The new results show strong progress from the solid findings in the initial CEO corporate governance survey last July. In addition, the new survey shows that, after implementing significant corporate governance measures in 2003, companies are planning further steps for 2004 on issues such as director education and evaluation, compensation and executive sessions.
"The results in this survey reveal a growing trend towards greater board independence and oversight, more transparency and increased communication with shareholders," said Steve Odland, Chairman, President and CEO of AutoZone, Inc., and Chairman of the Roundtable's Corporate Governance Task Force.
Key findings in the survey include:
- 81% of the Roundtable companies report that their board is at least 80% independent, compared to 79% at that level in the July survey. Nearly 4 in 10 companies are 100% independent, other than the CEO. The New York Stock Exchange listing requirements call for only a simple majority of the board to be made up of independent directors.
- 71% of the companies have an independent chairman, independent lead director or presiding outside director, an increase of 16 percentage points over the previous survey in July 2003.
- 87% of the companies have established a procedure for shareholder communications with directors, up from 66% in last summer's survey.
- About 90% of companies have taken action over the past two years to increase the amount of materials that all directors and committee members receive before board and committee meetings.
- Nearly 85% of those responding said their companies had adopted new standards of board independence in the past several years, and another 2% plan to adopt these standards in 2004.
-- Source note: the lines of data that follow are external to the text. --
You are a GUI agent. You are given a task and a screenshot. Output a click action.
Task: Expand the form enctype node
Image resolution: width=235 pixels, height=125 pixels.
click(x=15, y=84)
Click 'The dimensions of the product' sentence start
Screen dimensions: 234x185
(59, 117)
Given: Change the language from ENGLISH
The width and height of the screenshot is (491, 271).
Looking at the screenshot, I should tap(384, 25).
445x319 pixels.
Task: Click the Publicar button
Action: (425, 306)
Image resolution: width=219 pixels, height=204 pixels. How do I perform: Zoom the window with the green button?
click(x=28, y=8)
- 37% of companies said that director involvement at board meetings had increased significantly or dramatically in the past two years.
The survey also indicates that 40% of the compensation committees have increased the performance element of CEO compensation, and more than 70% of compensation committees retain their own compensation consultants.
"The Roundtable has long played a leading role in advancing meaningful corporate governance reform, and we believe this survey indicates that our companies are moving aggressively to improve governance and restore investor confidence and the public trust," Odland added.
The Roundtable has a record of commitment to promoting the highest standards of accountability and ethical behavior. The Roundtable published Principles for Corporate Governance in May of 2002, endorsed passage of the Sarbanes-Oxley Act and supported the efforts of the Securities and Exchange Commission to implement the law.
In November, the Roundtable issued new Principles for Executive Compensation that call for linking CEO pay with performance and promoting a greater role for independent compensation committees in determining executive
In January, the Business Roundtable Institute for Corporate Ethics was launched. The Institute, which is housed at the Darden Graduate School of Business Administration at the University of Virginia, will conduct research, create a cutting-edge business ethics curriculum, lead executive seminars on business ethics, and develop best practices in corporate and business ethics.
"The results of this survey show that the CEOs and boards of America's largest companies have taken corporate governance reforms seriously, and are strongly committed to promoting investor confidence," said John. J. Castellani, President of the Roundtable.